» **What you are asked to do**
Lines with the word "location": copy all of them from the entries below.

(Stored items)
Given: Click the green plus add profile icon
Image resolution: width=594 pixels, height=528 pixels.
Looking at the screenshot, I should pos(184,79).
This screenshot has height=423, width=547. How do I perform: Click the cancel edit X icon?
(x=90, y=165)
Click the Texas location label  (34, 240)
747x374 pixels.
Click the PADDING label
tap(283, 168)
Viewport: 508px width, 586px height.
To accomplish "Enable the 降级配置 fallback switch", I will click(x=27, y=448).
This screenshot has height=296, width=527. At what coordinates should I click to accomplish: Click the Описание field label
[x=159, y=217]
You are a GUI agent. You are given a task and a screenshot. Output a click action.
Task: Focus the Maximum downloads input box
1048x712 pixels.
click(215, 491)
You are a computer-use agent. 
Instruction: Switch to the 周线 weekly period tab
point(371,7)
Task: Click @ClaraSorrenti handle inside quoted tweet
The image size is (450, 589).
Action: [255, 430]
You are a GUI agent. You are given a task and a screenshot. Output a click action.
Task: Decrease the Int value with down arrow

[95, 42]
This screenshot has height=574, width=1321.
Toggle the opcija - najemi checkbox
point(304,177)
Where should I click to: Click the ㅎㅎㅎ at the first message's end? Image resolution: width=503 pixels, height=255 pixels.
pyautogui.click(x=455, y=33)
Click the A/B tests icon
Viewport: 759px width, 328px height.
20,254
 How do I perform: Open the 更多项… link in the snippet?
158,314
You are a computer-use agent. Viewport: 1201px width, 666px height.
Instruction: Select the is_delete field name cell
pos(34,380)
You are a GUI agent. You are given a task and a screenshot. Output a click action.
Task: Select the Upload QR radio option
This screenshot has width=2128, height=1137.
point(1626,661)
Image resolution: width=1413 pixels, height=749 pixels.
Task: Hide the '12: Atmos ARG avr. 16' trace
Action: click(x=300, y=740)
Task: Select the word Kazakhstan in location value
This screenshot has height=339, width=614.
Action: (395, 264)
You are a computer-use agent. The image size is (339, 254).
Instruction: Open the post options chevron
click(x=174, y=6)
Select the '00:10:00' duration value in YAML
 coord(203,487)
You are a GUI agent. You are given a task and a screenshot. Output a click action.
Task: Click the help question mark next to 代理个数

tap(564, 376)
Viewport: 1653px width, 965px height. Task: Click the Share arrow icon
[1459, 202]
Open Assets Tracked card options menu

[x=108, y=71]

» **Answer below**
Click the Texas location label  (34, 240)
Task: Select the word Kazakhstan in location value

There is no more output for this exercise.